TEXT EXCERPT:
=== Section Start ===
# Adding an on/off switch to a battery pack



## cbmar (Sep 20, 2006)

The battery packs broke off of two of my props w/ LED eyes. I'd love to replace them with battery packs that have on/off switches, but I can't find them at Radio Shack. (They do stock packs like that, but they take 4 "AA" batteries, and my props only require 2 "AA"s. Could I just put 2 batteries in something designed for 4 and still have it work?) Help!

-Chris
www.hauntstyle.com


----------



## Otaku (Dec 3, 2004)

Nope, the 4AA packs are wired for 4 batteries. You could jumper the empty slots by attaching a wire to the terminals in the slots to replace the missing batteries, though. To cut in an on-off switch, get a small SPST toggle or slider switch (both are available at R/S) and cut it in on one of the two wires coming from the battery pack. Do not attach the switch to both wires or you'll short the batteries. Attach the red wire from the battery pack to one terminal of the switch, then attach a wire to the other terminal of the switch. The new wire will go to the positve connection of your prop. Please verify the polarity of the wires before re-connecting to the prop - you don't want to fry anything. If this isn't clear, let me know and I can whomp up a quick drawing and send it to you.
=== Section End ===
DATA LISTING:
=== Section Start ===
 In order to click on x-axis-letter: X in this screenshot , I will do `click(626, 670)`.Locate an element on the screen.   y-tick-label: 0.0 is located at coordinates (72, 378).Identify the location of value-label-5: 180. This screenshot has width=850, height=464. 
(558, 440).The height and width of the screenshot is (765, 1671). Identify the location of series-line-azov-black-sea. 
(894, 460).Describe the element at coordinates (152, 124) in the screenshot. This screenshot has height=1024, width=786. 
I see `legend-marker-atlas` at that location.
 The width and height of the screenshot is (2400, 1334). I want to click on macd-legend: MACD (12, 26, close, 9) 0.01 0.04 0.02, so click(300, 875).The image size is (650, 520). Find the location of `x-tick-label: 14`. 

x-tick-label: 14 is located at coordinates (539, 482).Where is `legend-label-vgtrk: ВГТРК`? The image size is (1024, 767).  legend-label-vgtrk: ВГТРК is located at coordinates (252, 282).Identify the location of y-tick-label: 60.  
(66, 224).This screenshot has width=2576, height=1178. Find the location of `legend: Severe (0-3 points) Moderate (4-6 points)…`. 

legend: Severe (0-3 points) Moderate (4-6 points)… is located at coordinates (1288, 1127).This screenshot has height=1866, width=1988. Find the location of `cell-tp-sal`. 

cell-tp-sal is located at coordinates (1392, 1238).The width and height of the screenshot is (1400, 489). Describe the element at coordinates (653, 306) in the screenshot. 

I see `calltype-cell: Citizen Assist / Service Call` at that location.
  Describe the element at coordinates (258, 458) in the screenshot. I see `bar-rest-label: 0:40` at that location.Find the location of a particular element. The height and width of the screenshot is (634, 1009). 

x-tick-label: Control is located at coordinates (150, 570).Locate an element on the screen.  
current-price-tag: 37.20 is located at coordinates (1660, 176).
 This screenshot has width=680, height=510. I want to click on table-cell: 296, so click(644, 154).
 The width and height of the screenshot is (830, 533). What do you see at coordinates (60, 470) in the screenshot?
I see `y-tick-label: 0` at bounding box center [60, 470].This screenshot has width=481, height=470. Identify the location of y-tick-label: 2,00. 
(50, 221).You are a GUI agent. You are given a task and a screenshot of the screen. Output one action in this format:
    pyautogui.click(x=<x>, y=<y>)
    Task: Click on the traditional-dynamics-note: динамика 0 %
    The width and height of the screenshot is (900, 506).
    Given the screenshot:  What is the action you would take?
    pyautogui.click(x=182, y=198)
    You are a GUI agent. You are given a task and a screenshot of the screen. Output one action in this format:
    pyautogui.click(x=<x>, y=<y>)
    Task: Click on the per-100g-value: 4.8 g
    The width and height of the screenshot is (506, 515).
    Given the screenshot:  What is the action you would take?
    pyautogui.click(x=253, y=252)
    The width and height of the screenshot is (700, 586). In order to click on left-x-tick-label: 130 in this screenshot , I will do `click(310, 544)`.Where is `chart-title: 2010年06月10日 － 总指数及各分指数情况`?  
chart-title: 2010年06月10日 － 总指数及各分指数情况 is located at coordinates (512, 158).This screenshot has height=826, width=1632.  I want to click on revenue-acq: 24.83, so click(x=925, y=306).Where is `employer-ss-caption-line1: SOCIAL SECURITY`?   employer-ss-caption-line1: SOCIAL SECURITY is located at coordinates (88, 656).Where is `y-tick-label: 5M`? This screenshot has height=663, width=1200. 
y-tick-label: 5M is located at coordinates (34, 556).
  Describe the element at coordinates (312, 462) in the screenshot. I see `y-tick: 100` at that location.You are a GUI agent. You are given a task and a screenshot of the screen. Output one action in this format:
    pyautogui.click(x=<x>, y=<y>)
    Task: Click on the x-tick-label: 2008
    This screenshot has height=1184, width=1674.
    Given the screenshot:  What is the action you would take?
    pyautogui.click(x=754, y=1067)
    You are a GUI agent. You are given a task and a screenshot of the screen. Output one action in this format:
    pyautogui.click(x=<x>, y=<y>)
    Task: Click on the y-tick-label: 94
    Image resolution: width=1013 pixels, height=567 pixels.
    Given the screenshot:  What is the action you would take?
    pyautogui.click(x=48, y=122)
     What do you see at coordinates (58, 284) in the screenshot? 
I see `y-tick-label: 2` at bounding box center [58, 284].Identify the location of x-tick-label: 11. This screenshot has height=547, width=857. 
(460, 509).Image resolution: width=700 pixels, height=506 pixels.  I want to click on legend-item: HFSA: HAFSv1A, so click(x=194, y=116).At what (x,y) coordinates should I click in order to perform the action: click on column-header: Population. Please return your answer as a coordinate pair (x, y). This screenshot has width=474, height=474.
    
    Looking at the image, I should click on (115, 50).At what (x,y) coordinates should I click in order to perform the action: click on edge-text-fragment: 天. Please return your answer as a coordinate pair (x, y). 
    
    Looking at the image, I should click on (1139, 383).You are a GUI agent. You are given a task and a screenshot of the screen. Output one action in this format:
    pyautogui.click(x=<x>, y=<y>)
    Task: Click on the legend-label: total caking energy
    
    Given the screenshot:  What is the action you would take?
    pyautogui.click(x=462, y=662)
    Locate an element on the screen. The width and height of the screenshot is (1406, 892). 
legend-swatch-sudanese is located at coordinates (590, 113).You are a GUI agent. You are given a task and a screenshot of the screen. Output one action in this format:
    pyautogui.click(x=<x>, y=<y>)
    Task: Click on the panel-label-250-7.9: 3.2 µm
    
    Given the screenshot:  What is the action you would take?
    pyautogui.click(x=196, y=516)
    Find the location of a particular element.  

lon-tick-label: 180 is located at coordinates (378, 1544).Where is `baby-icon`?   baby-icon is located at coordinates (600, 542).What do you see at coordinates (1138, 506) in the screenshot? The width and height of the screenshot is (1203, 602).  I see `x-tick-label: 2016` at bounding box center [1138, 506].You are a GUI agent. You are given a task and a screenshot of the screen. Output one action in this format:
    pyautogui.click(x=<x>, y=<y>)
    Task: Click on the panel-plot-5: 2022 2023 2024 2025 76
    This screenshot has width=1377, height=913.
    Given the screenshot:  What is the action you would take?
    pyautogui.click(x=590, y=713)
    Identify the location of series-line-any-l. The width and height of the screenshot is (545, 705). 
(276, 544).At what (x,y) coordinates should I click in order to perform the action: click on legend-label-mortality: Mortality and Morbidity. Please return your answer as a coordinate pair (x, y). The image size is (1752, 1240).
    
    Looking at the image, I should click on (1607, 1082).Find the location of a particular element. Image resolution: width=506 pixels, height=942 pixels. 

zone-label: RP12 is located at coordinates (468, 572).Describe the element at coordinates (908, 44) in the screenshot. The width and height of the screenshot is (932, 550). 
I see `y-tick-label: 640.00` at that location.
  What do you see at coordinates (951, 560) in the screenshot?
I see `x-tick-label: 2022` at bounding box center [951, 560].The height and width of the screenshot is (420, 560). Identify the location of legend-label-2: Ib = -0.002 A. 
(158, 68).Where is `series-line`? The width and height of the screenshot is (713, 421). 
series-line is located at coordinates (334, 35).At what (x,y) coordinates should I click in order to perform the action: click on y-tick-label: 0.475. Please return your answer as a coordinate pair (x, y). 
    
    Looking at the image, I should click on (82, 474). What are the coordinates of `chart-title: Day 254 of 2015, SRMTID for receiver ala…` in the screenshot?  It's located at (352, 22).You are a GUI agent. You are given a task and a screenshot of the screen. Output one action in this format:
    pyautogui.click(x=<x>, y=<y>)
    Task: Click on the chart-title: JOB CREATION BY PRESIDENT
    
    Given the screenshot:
=== Section End ===
Carry on the forum thread about adding an on/off switch to a battery pack, starting after its final reply.

----------



## Dr Morbius (Sep 21, 2004)

Yes you can, just put a jumper wire across the contacts on the empty slots. Just make sure the wires leading out are connected to the batteries.


----------



## Dr Morbius (Sep 21, 2004)

LOL! Otaku posted at the same time I did..What he said.


----------



## cbmar (Sep 20, 2006)

Thanks. Here's a dumb question though...
When I attach the jumper wire to the negative side, can I solder it to the spring, or do I have to attach it to the metal plate?

-Chris
www.hauntstyle.com


----------



## Otaku (Dec 3, 2004)

You can solder directly to the spring.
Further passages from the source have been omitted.